## ACTIVITIES
- 1) Do the following statements agree with the abstract on lignin refining below? (a) The bioelectrode carries five enzymes immobilized on one electrode surface. (b) The Lig enzymes include NAD-dependent dehydrogenases and beta-etherases. (c) The racemic dimer was refined with an efficiency of 22% per day. For each, answer yes or no and quote the words of the abstract that decide it.
- 2) According to the abstract on lignin refining below, which species has the etherolytic pathway that acts like a "metabolic funnel"?

## EXTRACTED TEXT
########################################

Bioelectrocatalytic Refining of Lignin Fragments Using a Bioinspired -Etherolytic Bioanode

The biological depolymerization of lignins has been intensively studied to develop selective and ecofriendly processes for upgrading lignin toward the production of aromatic-based fine chemicals. However, the degradation of these aromatic polymers leads to heterogeneous mixtures of aromatic oligomers, limiting their industrial valorization. The etherolytic pathway of the soil probacterium Sphingobium paucimobilis, which acts like a "metabolic funnel" to refine the heterogeneous "soup" of low-molecular-mass lignin-derived compounds, involves enzymes called "Lig", which consist of NAD-dependent dehydrogenases and beta-etherases. The application of these Lig enzymes is a promising route for the development of biotechnologies for lignin valorization, but it is limited by the necessity of regenerating the NAD cofactor and the need to separate products from enzymes. In order to overcome these limitations, we have designed a bioelectrochemical system combining in situ electrochemical regeneration of the NAD(+) cofactor with the immobilization of five enzymes on a single electrode surface capable of catalyzing the specific beta-etherolysis of the beta-O-4 ether aryl bond. The bioelectrocatalytic ability of this beta-etherolytic bioelectrode to specifically cleave beta-ether bonds has been evaluated with a substrate model. We demonstrate that a racemic mixture of an aromatic dimer can be refined to homogeneous products with an efficiency of 22% per hour.

########################################

## GIVEN RECORDS
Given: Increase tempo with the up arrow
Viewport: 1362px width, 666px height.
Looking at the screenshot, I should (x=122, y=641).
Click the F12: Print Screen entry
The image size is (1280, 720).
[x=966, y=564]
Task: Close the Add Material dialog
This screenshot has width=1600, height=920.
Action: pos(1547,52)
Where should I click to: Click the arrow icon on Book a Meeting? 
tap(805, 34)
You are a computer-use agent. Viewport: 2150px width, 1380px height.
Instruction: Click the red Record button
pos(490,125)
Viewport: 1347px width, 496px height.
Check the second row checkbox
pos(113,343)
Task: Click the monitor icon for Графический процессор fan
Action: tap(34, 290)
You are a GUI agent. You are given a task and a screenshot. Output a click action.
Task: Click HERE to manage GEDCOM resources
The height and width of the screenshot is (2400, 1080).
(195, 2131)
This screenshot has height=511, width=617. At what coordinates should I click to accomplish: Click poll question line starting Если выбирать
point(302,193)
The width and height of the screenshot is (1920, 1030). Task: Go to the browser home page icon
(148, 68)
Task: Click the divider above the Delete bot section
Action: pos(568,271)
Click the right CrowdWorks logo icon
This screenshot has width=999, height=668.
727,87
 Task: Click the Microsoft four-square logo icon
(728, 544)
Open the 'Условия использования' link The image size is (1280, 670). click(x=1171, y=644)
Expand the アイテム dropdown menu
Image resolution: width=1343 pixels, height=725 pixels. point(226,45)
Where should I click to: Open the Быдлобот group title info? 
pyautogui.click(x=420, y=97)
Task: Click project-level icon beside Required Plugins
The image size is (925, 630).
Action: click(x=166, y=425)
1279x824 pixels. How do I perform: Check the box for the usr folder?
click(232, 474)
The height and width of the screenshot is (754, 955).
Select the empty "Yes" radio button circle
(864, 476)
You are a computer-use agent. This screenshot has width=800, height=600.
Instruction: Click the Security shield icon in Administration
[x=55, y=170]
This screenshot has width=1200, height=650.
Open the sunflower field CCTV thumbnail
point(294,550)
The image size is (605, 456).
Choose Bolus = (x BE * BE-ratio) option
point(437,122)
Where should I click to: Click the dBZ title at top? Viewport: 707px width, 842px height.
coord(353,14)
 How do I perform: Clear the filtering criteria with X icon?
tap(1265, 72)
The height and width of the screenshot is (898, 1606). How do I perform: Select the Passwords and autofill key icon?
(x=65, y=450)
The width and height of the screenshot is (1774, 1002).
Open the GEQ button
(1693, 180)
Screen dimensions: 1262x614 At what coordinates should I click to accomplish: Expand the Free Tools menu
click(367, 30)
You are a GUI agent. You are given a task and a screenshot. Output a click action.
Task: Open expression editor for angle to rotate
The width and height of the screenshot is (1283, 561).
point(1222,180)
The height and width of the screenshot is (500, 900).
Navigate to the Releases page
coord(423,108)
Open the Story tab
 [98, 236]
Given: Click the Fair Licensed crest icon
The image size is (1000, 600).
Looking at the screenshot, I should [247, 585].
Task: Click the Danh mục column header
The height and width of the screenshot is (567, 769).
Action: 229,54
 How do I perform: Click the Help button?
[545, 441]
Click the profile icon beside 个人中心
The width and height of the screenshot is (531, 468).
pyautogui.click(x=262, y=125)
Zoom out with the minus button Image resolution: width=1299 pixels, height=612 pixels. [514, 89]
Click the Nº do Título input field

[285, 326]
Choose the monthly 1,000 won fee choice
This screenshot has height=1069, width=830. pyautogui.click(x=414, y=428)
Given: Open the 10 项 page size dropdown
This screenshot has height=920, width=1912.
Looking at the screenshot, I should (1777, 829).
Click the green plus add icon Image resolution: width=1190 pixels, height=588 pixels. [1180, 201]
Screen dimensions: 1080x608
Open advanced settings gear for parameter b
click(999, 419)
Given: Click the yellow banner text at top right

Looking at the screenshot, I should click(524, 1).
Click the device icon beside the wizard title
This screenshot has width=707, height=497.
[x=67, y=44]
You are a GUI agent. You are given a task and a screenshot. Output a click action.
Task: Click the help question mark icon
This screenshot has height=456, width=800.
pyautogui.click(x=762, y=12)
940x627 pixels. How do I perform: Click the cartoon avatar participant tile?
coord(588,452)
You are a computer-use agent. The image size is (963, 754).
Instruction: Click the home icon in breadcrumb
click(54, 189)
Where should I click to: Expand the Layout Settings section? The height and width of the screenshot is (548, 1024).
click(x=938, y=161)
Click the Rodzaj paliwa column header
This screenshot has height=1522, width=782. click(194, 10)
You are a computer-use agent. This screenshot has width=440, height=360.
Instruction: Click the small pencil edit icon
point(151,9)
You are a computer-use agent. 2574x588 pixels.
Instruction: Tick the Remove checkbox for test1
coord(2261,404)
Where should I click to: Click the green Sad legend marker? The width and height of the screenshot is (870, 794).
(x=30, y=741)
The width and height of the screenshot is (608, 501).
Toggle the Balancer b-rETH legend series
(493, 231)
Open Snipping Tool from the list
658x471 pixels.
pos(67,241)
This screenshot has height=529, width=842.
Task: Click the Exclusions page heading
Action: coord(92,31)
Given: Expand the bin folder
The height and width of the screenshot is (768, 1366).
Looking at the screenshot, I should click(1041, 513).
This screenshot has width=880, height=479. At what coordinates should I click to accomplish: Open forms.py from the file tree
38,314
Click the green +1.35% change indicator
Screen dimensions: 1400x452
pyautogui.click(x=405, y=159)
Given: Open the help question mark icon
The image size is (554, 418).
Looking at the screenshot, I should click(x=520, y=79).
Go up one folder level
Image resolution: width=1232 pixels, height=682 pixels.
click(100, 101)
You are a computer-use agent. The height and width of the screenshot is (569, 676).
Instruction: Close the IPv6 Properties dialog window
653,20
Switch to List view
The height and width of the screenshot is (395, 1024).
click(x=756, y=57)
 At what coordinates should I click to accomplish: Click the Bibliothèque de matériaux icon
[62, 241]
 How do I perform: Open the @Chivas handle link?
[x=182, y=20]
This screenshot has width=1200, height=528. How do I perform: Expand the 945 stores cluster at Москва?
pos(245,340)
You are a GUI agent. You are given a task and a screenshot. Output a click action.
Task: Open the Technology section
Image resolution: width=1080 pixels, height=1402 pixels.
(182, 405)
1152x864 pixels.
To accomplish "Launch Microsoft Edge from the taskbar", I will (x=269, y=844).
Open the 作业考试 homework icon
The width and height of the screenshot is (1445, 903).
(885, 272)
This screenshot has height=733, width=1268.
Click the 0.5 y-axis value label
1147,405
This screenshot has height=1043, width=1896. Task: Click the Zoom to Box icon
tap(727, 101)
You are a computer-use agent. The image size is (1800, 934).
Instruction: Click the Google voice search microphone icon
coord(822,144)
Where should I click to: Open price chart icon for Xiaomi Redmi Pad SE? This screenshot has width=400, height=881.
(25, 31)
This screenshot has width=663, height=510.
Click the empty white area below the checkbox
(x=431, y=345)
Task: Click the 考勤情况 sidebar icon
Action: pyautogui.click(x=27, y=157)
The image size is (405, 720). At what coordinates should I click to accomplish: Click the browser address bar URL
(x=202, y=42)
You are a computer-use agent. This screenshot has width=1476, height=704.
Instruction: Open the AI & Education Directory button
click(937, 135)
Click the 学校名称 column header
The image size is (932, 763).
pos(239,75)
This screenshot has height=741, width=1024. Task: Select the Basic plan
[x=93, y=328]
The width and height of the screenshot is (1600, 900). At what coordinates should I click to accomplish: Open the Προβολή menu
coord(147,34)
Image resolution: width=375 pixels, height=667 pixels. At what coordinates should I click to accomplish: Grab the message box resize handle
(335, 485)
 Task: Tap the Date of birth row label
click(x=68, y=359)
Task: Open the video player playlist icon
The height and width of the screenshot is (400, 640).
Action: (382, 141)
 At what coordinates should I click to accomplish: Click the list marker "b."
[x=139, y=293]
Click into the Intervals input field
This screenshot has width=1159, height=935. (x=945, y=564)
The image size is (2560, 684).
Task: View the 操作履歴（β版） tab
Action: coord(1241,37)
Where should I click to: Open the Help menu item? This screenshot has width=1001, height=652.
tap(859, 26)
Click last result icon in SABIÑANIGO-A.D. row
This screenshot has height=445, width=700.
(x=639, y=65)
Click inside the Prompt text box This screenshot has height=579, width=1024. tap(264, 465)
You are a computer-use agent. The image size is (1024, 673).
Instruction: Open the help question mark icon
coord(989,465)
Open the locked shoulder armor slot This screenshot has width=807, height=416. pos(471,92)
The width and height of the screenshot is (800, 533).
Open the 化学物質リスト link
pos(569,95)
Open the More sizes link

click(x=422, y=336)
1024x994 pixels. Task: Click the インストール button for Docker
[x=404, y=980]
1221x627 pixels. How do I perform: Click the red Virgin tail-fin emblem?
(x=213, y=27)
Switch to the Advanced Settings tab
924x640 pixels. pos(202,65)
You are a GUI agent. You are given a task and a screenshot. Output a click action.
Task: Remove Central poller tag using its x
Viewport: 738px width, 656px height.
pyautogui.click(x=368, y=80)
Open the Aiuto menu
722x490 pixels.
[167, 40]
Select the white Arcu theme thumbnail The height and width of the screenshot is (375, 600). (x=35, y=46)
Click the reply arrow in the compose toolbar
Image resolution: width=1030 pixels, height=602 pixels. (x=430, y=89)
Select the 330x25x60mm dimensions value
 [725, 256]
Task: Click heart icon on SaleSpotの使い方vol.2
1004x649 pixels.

########################################

## RESULTS FOR EACH TASK
- 1)
(a) Yes: "the immobilization of five enzymes on a single electrode surface"
(b) Yes: "consist of NAD-dependent dehydrogenases and beta-etherases"
(c) No: "with an efficiency of 22% per hour"

- 2) Sphingobium paucimobilis